**EXTRACTED DATA**
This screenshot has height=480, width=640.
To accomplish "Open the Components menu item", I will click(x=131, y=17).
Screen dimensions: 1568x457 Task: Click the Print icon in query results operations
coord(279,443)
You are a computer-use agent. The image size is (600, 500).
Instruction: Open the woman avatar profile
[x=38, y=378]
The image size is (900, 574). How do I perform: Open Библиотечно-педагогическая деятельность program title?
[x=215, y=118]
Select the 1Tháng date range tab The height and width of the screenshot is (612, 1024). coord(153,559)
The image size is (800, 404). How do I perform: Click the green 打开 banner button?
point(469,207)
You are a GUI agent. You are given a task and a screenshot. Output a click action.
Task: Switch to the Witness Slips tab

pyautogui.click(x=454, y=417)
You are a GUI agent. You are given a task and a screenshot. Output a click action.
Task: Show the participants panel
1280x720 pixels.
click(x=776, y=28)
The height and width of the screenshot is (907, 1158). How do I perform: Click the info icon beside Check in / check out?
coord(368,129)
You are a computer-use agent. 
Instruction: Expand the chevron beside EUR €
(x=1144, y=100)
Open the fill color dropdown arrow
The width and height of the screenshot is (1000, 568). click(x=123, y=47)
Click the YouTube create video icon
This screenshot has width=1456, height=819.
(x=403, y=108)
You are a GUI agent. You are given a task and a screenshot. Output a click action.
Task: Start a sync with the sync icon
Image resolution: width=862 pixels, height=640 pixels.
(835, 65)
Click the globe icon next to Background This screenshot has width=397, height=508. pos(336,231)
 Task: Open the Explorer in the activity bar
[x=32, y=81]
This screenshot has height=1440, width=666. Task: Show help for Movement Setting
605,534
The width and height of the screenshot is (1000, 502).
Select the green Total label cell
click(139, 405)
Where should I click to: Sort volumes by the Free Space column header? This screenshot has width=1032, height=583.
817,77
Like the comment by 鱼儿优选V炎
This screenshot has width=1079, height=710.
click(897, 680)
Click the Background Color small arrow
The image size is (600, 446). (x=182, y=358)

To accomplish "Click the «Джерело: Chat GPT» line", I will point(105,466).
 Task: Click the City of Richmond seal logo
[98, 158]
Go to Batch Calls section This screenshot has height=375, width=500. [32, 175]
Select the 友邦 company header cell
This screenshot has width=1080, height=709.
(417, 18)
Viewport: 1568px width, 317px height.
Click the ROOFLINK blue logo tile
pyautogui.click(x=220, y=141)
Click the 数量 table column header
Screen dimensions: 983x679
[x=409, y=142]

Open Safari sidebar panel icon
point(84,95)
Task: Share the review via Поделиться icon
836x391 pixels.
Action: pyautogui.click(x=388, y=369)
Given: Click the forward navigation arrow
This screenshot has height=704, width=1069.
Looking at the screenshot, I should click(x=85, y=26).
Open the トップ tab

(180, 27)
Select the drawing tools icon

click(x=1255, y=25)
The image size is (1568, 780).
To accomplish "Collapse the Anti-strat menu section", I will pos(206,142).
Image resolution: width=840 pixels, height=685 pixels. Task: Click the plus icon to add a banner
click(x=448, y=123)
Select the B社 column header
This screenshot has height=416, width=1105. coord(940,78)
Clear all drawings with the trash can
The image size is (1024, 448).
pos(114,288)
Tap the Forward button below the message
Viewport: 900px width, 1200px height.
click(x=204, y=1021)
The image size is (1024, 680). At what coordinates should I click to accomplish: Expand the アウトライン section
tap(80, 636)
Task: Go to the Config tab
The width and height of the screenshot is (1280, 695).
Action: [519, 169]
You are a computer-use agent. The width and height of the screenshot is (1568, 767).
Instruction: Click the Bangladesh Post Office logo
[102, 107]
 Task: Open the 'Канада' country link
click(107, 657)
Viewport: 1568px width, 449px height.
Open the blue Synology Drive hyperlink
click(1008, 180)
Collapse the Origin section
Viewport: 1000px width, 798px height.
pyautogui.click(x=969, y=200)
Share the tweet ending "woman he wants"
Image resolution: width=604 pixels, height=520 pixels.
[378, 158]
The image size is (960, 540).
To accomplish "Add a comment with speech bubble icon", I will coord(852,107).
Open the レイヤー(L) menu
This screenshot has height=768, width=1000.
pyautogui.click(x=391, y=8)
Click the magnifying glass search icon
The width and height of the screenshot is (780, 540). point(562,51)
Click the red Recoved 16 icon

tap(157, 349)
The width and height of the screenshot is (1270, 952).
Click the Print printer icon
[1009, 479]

**YOUR TASK**
When you find a line in the records that contains the word "computer", copy it.

**EXPECTED OUTPUT**
You are a computer-use agent. The image size is (600, 500).
You are a computer-use agent. 
You are a computer-use agent. The width and height of the screenshot is (1568, 767).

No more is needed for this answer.